Appleの発表に違和感


環境問題への取り組みを強調したAppleの発表に違和感を覚えたことが、どうも気になっている。

Appleは9月12日、Apple WatchとiPhoneの新機種発表を目玉にしたイベントを開催した。その中で、Apple Watchに関するプレゼンの一部として環境問題への取り組みに関する寸劇風のビデオを流した。

Appleの発表映像より

女優のオクタビア・スペンサーが「母なる自然」に扮して、いや、「母なる自然」がオクタビア・スペンサーに扮してと言うべきか、Appleの社内会議に出席し、2030年までに「ネットゼロ」を達成するという目標の達成状況について各部門の担当者を厳しく追及するが、Appleはあらゆる要求に応えるべく、やるべきことをそつなくやっているというストーリー。

その「母なる自然」を会議室に迎え入れるまでの会議参加者の様子や、会議が始まってからの「母なる自然」と受け答えする会議参加者の様子が、異様に緊張していて、びくびくしている。何か少しでも落ち度があると大変なことになりそうな雰囲気だ。

会議が始まる直前、会議室にあった鉢植えの植物が枯れていたのを見つけたスタッフは、他所に隠す暇がなく、咄嗟に自分の体の後ろに隠してしまう。なぜこんな様子まで描く必要があるのか。何かを隠蔽していることを示唆しているようにも見える。

すべてそつなくやっているのなら、もっと堂々とした態度で余裕をもって対応してもいいのではないか。「母なる自然」はそんなに怖い存在なのか。それとも、実際にオクタビア・スペンサーに相当する実在の怖い人物や組織が存在して、厳しく進捗状況を管理されているのか。

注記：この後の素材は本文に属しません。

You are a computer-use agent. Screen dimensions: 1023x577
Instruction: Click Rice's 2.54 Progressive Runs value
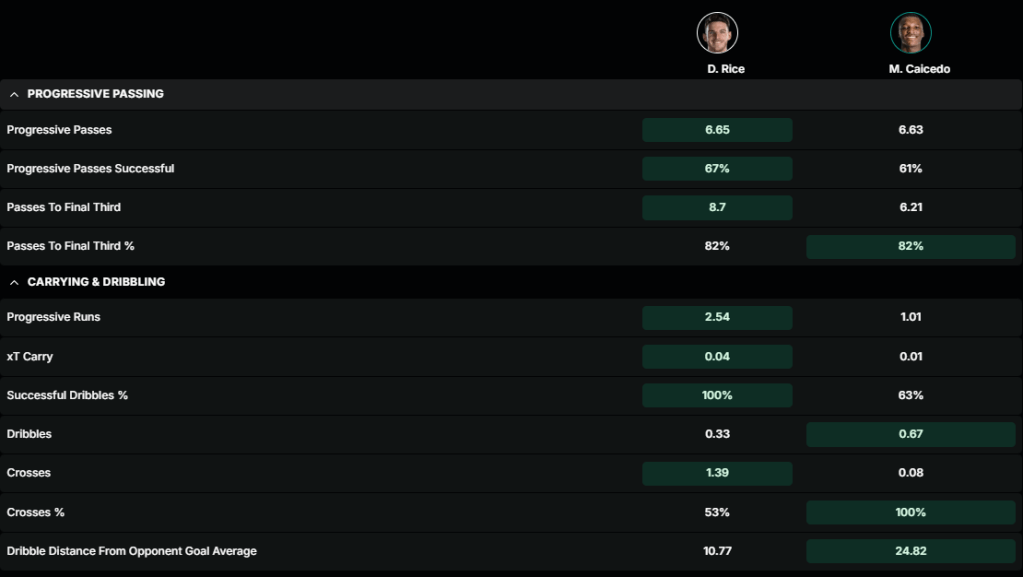717,317
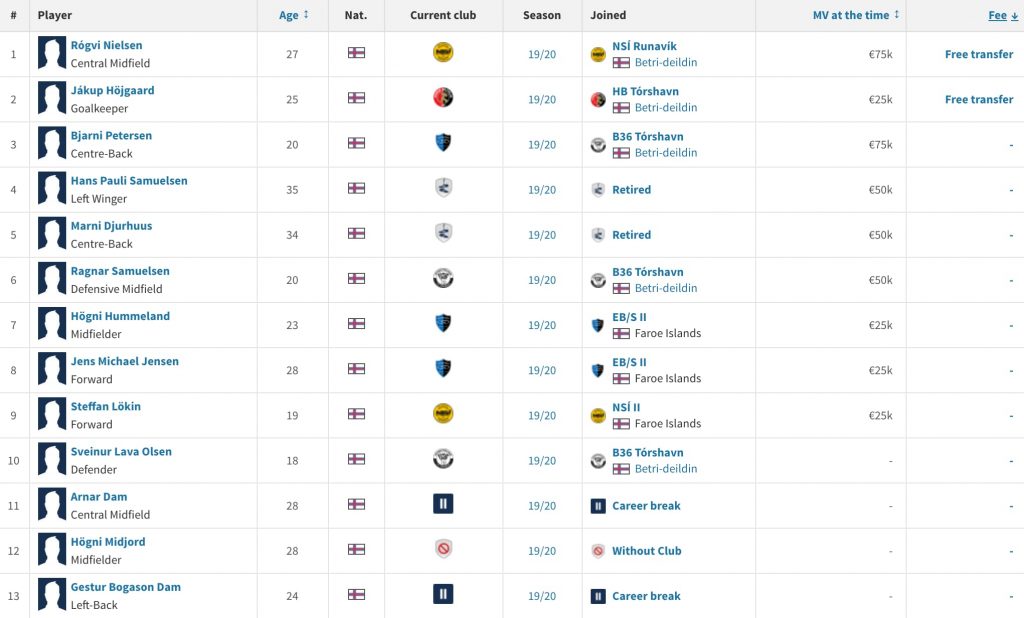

TechCrunchも述べているように、一般的に環境問題への取り組みに関する企業の発表は偽善的な見せかけ的なものが多いというのは昔からの周知の事実。これを表す「Greenwashing」という用語まであるほどだ。企業が環境問題への取り組みに関する発表をすると、どうせやってるふりだろうと思われるのが常だ。

そのTechCrunchが、今回のAppleの環境問題への取り組みの発表は本気だと信じるに足る理由があるとコメントしている。Appleは環境問題に本気で取り組んでいるのか。

通常、環境問題に関する企業の発表は、本業に関する発表の後に付け足し程度になされるものであるが、今回のAppleの発表は環境問題がメインかと思われるほど、内容的にも時間的にも比重が大きくなっているように見える。

環境問題に対するAppleの本気度が高まっているとしても、なぜ今頃になって、など疑問は尽きない。